▶ Activity
Rewrite all of the records below, replacing every "Image resolution" with "Display resolution" and keeping everything else the same.
━━ Records for the exercise ━━
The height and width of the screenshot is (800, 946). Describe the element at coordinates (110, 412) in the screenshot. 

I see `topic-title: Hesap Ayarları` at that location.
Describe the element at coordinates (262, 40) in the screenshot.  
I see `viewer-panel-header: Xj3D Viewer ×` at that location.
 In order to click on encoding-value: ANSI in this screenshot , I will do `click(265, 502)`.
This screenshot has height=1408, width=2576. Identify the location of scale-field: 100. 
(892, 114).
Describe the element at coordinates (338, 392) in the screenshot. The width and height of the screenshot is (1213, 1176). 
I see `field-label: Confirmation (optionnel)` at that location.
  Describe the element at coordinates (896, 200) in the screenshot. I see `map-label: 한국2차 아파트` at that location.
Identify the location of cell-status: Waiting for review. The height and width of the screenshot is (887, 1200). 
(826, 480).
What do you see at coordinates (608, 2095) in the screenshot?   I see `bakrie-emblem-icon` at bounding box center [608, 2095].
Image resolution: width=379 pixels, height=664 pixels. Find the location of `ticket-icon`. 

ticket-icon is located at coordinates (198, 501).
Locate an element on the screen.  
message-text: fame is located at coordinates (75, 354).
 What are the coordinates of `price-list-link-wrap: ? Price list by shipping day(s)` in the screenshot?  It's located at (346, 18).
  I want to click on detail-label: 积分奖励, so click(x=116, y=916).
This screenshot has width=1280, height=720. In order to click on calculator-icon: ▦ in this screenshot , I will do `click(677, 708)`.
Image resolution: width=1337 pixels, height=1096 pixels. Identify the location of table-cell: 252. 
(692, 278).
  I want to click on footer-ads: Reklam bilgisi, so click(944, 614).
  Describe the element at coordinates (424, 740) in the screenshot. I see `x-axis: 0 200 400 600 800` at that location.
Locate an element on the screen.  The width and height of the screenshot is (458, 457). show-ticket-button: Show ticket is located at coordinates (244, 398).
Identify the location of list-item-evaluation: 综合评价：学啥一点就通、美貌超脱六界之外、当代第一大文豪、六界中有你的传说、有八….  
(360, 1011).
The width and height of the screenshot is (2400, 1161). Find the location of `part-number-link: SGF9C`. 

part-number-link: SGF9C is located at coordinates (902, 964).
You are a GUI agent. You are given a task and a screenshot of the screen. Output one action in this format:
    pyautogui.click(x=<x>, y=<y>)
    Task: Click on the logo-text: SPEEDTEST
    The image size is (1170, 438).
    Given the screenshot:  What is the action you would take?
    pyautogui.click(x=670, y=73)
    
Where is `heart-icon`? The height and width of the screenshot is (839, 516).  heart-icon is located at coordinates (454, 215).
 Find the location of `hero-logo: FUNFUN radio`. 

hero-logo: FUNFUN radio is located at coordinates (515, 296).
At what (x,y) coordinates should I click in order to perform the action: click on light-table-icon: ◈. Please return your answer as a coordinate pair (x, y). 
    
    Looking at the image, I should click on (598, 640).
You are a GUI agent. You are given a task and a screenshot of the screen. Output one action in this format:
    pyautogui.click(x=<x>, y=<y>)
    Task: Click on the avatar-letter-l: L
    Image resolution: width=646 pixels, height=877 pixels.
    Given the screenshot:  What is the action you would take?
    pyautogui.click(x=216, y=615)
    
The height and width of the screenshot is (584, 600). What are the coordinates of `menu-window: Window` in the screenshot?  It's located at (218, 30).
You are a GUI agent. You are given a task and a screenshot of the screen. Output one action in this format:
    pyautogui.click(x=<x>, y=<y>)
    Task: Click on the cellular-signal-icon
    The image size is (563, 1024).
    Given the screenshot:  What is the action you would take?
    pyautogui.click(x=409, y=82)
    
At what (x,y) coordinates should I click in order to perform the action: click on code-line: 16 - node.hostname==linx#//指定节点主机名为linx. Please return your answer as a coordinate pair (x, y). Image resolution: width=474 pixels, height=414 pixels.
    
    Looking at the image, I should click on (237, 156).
━━━
▶ Solution
The height and width of the screenshot is (800, 946). Describe the element at coordinates (110, 412) in the screenshot. 

I see `topic-title: Hesap Ayarları` at that location.
Describe the element at coordinates (262, 40) in the screenshot.  
I see `viewer-panel-header: Xj3D Viewer ×` at that location.
 In order to click on encoding-value: ANSI in this screenshot , I will do `click(265, 502)`.
This screenshot has height=1408, width=2576. Identify the location of scale-field: 100. 
(892, 114).
Describe the element at coordinates (338, 392) in the screenshot. The width and height of the screenshot is (1213, 1176). 
I see `field-label: Confirmation (optionnel)` at that location.
  Describe the element at coordinates (896, 200) in the screenshot. I see `map-label: 한국2차 아파트` at that location.
Identify the location of cell-status: Waiting for review. The height and width of the screenshot is (887, 1200). 
(826, 480).
What do you see at coordinates (608, 2095) in the screenshot?   I see `bakrie-emblem-icon` at bounding box center [608, 2095].
Display resolution: width=379 pixels, height=664 pixels. Find the location of `ticket-icon`. 

ticket-icon is located at coordinates (198, 501).
Locate an element on the screen.  
message-text: fame is located at coordinates (75, 354).
 What are the coordinates of `price-list-link-wrap: ? Price list by shipping day(s)` in the screenshot?  It's located at (346, 18).
  I want to click on detail-label: 积分奖励, so click(x=116, y=916).
This screenshot has width=1280, height=720. In order to click on calculator-icon: ▦ in this screenshot , I will do `click(677, 708)`.
Display resolution: width=1337 pixels, height=1096 pixels. Identify the location of table-cell: 252. 
(692, 278).
  I want to click on footer-ads: Reklam bilgisi, so click(944, 614).
  Describe the element at coordinates (424, 740) in the screenshot. I see `x-axis: 0 200 400 600 800` at that location.
Locate an element on the screen.  The width and height of the screenshot is (458, 457). show-ticket-button: Show ticket is located at coordinates (244, 398).
Identify the location of list-item-evaluation: 综合评价：学啥一点就通、美貌超脱六界之外、当代第一大文豪、六界中有你的传说、有八….  
(360, 1011).
The width and height of the screenshot is (2400, 1161). Find the location of `part-number-link: SGF9C`. 

part-number-link: SGF9C is located at coordinates (902, 964).
You are a GUI agent. You are given a task and a screenshot of the screen. Output one action in this format:
    pyautogui.click(x=<x>, y=<y>)
    Task: Click on the logo-text: SPEEDTEST
    The image size is (1170, 438).
    Given the screenshot:  What is the action you would take?
    pyautogui.click(x=670, y=73)
    
Where is `heart-icon`? The height and width of the screenshot is (839, 516).  heart-icon is located at coordinates (454, 215).
 Find the location of `hero-logo: FUNFUN radio`. 

hero-logo: FUNFUN radio is located at coordinates (515, 296).
At what (x,y) coordinates should I click in order to perform the action: click on light-table-icon: ◈. Please return your answer as a coordinate pair (x, y). 
    
    Looking at the image, I should click on (598, 640).
You are a GUI agent. You are given a task and a screenshot of the screen. Output one action in this format:
    pyautogui.click(x=<x>, y=<y>)
    Task: Click on the avatar-letter-l: L
    Display resolution: width=646 pixels, height=877 pixels.
    Given the screenshot:  What is the action you would take?
    pyautogui.click(x=216, y=615)
    
The height and width of the screenshot is (584, 600). What are the coordinates of `menu-window: Window` in the screenshot?  It's located at (218, 30).
You are a GUI agent. You are given a task and a screenshot of the screen. Output one action in this format:
    pyautogui.click(x=<x>, y=<y>)
    Task: Click on the cellular-signal-icon
    The image size is (563, 1024).
    Given the screenshot:  What is the action you would take?
    pyautogui.click(x=409, y=82)
    
At what (x,y) coordinates should I click in order to perform the action: click on code-line: 16 - node.hostname==linx#//指定节点主机名为linx. Please return your answer as a coordinate pair (x, y). Display resolution: width=474 pixels, height=414 pixels.
    
    Looking at the image, I should click on (237, 156).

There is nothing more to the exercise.